The good news in all of this is the recognition by nearly everyone that our health care system is broken and simply tinkering around the fringes will no longer suffice. With 45 million uninsured, costs continuing to escalate and society continuing to age, saying that change is needed is like saying that night is dark.
That makes today’s debate oddly liberating as compared to the Clinton years, when the debate was over whether or not health care needed fixing. Today, it is not whether to fix it, but how.
Fixing health care will take getting into the weeds of our nation’s most complex, emotional, personal and important issue. And it will require every citizen, not just our lawmakers, to exercise moral courage in answering four fundamental questions.
Is health care a right to which every citizen is entitled? If so, is every citizen entitled to the same health care? Put to an extreme, is the person standing at the freeway off ramp holding a cardboard sign entitled to the same doctors, hospitals, drugs and technologies as Donald Trump?
Whose responsibility is it to pay for care? Today one in every four Californians is uninsured, and when these individuals present themselves at a hospital’s emergency department, care is provided.
Bills not paid by the patient are absorbed by the hospital as “bad debt.” But hospitals need to pay their bills too, so at least part of the cost is “shifted” to those who are able to pay. Some bills are paid in part by the government (MediCal) which gets its money from taxpayers. Is this right? Is this equitable? Is there a better way?
How do we hold individuals accountable for their own health so that they have a personal, financial stake in the game? Smoking, drinking, eating carelessly and avoiding exercise may have been the “good old days” to some, but memory lane is a dead-end street. This notion that everyone has an unlimited right to health care without also having some accountability for their own lifestyle and health habits is simply unsustainable. But how can we effectuate change and force people to behave without further complicating the current debate regarding individual rights and unnecessary government intervention?
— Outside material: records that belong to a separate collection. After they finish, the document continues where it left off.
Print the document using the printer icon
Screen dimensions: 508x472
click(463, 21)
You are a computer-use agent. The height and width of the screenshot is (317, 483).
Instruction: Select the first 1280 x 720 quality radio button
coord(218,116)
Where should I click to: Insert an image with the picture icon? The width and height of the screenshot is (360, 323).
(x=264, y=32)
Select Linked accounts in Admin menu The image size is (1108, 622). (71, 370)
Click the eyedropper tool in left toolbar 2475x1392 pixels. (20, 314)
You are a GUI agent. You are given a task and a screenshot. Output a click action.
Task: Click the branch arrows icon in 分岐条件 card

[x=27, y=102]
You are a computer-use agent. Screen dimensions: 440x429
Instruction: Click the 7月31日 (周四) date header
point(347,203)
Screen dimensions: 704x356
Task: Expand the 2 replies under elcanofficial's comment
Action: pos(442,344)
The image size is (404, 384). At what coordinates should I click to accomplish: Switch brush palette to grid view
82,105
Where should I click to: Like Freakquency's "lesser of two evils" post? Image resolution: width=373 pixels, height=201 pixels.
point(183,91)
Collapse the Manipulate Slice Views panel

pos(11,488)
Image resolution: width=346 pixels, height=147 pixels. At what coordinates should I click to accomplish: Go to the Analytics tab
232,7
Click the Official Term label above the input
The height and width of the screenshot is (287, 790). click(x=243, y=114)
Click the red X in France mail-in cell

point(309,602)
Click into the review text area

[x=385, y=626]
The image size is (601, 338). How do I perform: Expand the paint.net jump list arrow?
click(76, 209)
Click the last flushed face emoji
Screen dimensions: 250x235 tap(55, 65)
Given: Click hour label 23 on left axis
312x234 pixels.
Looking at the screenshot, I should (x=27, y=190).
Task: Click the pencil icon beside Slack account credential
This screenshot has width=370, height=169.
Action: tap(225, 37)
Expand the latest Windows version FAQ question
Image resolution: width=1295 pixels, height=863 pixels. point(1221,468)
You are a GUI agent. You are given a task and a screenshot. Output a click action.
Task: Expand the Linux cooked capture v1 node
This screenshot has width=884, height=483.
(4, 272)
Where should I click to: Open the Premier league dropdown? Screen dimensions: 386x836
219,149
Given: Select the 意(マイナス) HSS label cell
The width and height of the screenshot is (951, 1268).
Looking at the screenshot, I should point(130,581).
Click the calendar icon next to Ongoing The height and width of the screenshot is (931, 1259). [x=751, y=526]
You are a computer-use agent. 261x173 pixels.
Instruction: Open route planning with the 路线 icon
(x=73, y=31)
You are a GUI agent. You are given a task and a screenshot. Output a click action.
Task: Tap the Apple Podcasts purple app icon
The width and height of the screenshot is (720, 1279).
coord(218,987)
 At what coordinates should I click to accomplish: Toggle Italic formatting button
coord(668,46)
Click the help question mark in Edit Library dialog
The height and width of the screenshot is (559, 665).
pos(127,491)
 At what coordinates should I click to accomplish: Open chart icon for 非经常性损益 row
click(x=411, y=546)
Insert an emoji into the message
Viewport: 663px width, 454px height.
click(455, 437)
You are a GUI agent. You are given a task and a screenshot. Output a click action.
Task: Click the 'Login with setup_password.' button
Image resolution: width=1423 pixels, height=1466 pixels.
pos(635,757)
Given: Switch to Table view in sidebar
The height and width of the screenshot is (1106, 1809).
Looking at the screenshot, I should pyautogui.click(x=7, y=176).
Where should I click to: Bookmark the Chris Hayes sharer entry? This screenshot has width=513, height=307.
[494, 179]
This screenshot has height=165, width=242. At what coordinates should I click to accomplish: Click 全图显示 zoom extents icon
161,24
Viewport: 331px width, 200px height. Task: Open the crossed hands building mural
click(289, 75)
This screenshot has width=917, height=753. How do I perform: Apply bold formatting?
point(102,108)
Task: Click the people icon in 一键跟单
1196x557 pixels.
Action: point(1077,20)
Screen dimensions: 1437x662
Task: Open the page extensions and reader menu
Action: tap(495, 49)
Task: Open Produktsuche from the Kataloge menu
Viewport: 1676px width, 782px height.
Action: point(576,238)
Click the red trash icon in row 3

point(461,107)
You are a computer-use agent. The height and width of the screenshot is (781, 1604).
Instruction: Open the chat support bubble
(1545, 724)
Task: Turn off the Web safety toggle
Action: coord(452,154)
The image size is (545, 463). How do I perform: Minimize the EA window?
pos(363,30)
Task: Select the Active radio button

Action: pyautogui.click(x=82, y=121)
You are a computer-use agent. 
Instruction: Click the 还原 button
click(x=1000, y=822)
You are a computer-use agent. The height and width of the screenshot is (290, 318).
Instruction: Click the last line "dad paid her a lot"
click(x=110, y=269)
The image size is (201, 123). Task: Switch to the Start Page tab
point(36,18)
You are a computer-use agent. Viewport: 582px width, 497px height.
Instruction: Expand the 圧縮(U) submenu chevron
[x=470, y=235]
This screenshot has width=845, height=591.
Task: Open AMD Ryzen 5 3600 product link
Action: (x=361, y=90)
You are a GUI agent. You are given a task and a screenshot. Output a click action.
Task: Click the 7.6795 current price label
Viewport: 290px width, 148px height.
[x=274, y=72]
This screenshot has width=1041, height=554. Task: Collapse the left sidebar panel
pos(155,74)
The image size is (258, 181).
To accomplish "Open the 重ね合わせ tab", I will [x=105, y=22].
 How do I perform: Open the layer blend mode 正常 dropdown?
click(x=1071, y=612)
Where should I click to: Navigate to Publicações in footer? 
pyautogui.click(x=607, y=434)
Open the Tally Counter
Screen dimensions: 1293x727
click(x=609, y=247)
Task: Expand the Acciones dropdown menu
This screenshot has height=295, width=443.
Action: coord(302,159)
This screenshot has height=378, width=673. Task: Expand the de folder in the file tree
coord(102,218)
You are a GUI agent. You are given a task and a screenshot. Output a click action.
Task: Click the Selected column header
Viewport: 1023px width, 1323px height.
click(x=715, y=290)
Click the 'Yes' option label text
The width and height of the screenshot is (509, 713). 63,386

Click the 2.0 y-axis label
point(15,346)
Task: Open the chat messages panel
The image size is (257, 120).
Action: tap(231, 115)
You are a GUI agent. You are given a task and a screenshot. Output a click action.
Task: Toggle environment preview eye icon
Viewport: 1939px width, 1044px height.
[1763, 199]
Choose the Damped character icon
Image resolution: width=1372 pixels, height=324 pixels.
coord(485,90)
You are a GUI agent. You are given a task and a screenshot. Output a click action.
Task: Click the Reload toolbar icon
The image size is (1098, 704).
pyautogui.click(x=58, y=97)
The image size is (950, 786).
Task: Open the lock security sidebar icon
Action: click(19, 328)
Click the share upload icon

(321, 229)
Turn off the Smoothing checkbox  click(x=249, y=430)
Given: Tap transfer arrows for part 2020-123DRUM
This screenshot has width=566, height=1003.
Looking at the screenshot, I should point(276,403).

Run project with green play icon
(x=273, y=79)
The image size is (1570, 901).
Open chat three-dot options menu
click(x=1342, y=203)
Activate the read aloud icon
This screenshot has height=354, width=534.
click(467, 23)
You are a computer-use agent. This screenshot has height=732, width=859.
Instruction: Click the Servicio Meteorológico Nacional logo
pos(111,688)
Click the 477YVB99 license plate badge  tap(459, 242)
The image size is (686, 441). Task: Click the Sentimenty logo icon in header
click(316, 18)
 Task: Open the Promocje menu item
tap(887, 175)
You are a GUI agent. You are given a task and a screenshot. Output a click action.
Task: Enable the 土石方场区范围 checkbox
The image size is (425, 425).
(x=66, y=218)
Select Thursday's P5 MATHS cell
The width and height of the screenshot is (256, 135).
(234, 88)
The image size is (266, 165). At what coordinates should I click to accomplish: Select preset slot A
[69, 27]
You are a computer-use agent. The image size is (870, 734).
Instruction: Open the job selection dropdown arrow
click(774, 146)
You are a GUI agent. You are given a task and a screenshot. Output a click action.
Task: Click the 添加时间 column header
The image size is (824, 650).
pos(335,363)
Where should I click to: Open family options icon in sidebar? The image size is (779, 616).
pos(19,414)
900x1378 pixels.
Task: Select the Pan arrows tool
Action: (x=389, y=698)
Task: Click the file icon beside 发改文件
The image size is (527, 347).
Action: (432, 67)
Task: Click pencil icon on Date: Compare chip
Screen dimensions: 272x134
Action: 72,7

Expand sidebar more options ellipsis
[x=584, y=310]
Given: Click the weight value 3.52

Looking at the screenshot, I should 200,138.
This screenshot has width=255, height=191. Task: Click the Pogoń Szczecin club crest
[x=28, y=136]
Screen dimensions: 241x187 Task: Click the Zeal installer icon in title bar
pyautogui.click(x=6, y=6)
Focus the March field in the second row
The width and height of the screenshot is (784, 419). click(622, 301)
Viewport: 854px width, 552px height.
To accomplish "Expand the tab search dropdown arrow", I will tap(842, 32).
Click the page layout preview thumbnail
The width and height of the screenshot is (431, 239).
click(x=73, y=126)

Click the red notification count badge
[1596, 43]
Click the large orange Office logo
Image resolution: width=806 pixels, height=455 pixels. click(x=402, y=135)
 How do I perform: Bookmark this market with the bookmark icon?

How do we measure and assure quality? Medicine is a science, but even good doctors can disagree on a course of treatment. So what measures, incentives and drivers need to be put in place to assure that patients in need get the quality they deserve? One of the most applauded aspects of health care reform is “pay for performance,” which financially rewards both payers and providers who achieve quality metrics in defined categories.
How do we assure that this occurs and how do we assure transparency so that patients can use this information to make intelligent decisions about where to get their care?
In the final analysis, how we answer these questions will tell us a lot about our country, our society and ourselves.
• Ross K. Goldberg of Westlake Village is immediate past chairman of the board of trustees of Los Robles Hospital and Medical Center and is president of Kevin/Ross Public Relations.